* [Work to complete]: Each record is to be duplicated exactly, with nothing added.

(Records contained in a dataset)
##########

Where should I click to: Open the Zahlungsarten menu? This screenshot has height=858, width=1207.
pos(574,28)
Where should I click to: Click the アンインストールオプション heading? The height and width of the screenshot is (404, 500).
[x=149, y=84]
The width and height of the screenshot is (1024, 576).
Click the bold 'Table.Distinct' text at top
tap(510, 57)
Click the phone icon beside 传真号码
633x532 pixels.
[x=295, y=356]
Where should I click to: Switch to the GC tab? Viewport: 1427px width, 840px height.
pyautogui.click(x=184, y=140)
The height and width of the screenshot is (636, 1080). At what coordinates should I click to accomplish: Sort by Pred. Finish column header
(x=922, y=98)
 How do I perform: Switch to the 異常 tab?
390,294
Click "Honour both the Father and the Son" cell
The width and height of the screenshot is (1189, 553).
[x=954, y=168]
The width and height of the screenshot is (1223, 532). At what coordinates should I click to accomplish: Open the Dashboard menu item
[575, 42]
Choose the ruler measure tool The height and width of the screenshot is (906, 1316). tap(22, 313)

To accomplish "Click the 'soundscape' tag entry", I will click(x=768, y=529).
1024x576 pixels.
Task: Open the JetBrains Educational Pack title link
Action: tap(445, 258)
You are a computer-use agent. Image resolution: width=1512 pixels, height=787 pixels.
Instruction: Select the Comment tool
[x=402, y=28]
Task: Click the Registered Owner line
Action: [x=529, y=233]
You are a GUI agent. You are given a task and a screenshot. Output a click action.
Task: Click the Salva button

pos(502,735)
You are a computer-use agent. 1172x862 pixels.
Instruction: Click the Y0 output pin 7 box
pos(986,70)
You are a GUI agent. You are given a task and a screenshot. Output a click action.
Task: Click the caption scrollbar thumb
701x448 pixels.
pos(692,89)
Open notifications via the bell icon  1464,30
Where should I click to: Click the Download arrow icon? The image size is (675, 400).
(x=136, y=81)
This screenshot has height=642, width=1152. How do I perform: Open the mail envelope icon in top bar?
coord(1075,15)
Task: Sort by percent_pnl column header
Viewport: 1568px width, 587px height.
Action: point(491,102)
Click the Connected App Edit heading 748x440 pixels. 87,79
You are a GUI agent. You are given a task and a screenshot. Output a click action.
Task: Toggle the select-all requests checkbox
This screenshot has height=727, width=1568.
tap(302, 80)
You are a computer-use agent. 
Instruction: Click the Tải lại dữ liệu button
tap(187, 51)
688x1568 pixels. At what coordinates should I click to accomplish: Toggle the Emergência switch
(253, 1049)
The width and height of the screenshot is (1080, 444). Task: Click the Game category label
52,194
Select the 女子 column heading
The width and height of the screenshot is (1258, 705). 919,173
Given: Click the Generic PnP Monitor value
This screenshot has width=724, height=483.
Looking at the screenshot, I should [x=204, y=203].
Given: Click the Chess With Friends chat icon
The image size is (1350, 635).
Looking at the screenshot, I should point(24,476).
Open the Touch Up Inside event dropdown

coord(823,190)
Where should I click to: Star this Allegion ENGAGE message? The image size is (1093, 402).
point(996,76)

##########

* [Task solution]:
Where should I click to: Open the Zahlungsarten menu? This screenshot has height=858, width=1207.
pos(574,28)
Where should I click to: Click the アンインストールオプション heading? The height and width of the screenshot is (404, 500).
[x=149, y=84]
The width and height of the screenshot is (1024, 576).
Click the bold 'Table.Distinct' text at top
tap(510, 57)
Click the phone icon beside 传真号码
633x532 pixels.
[x=295, y=356]
Where should I click to: Switch to the GC tab? Viewport: 1427px width, 840px height.
pyautogui.click(x=184, y=140)
The height and width of the screenshot is (636, 1080). At what coordinates should I click to accomplish: Sort by Pred. Finish column header
(x=922, y=98)
 How do I perform: Switch to the 異常 tab?
390,294
Click "Honour both the Father and the Son" cell
The width and height of the screenshot is (1189, 553).
[x=954, y=168]
The width and height of the screenshot is (1223, 532). At what coordinates should I click to accomplish: Open the Dashboard menu item
[575, 42]
Choose the ruler measure tool The height and width of the screenshot is (906, 1316). tap(22, 313)

To accomplish "Click the 'soundscape' tag entry", I will click(x=768, y=529).
1024x576 pixels.
Task: Open the JetBrains Educational Pack title link
Action: tap(445, 258)
You are a computer-use agent. Image resolution: width=1512 pixels, height=787 pixels.
Instruction: Select the Comment tool
[x=402, y=28]
Task: Click the Registered Owner line
Action: [x=529, y=233]
You are a GUI agent. You are given a task and a screenshot. Output a click action.
Task: Click the Salva button

pos(502,735)
You are a computer-use agent. 1172x862 pixels.
Instruction: Click the Y0 output pin 7 box
pos(986,70)
You are a GUI agent. You are given a task and a screenshot. Output a click action.
Task: Click the caption scrollbar thumb
701x448 pixels.
pos(692,89)
Open notifications via the bell icon  1464,30
Where should I click to: Click the Download arrow icon? The image size is (675, 400).
(x=136, y=81)
This screenshot has height=642, width=1152. How do I perform: Open the mail envelope icon in top bar?
coord(1075,15)
Task: Sort by percent_pnl column header
Viewport: 1568px width, 587px height.
Action: point(491,102)
Click the Connected App Edit heading 748x440 pixels. 87,79
You are a GUI agent. You are given a task and a screenshot. Output a click action.
Task: Toggle the select-all requests checkbox
This screenshot has height=727, width=1568.
tap(302, 80)
You are a computer-use agent. 
Instruction: Click the Tải lại dữ liệu button
tap(187, 51)
688x1568 pixels. At what coordinates should I click to accomplish: Toggle the Emergência switch
(253, 1049)
The width and height of the screenshot is (1080, 444). Task: Click the Game category label
52,194
Select the 女子 column heading
The width and height of the screenshot is (1258, 705). 919,173
Given: Click the Generic PnP Monitor value
This screenshot has width=724, height=483.
Looking at the screenshot, I should [x=204, y=203].
Given: Click the Chess With Friends chat icon
The image size is (1350, 635).
Looking at the screenshot, I should point(24,476).
Open the Touch Up Inside event dropdown

coord(823,190)
Where should I click to: Star this Allegion ENGAGE message? The image size is (1093, 402).
point(996,76)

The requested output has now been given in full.